--- start ---

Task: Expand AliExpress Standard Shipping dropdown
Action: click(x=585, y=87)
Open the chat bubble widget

--- end ---
--- start ---

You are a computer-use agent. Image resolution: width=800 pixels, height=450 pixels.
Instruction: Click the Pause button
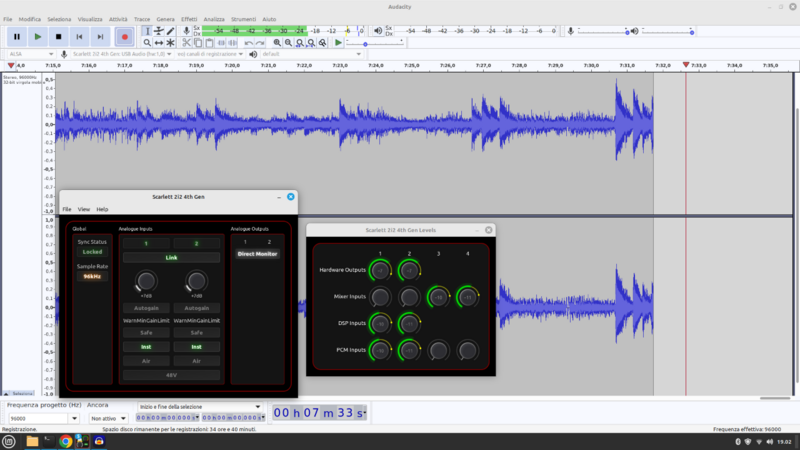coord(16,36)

--- end ---

**WHAT THE TASK ASKS**
Lay out the entry lines as a numbered list, starting at the line with "You are a computer-use" and continuing up to and including the line with "coord(16,36)". Skip any blank lines and leave the pictures out of your answer.

**REPLY**
1. You are a computer-use agent. Image resolution: width=800 pixels, height=450 pixels.
2. Instruction: Click the Pause button
3. coord(16,36)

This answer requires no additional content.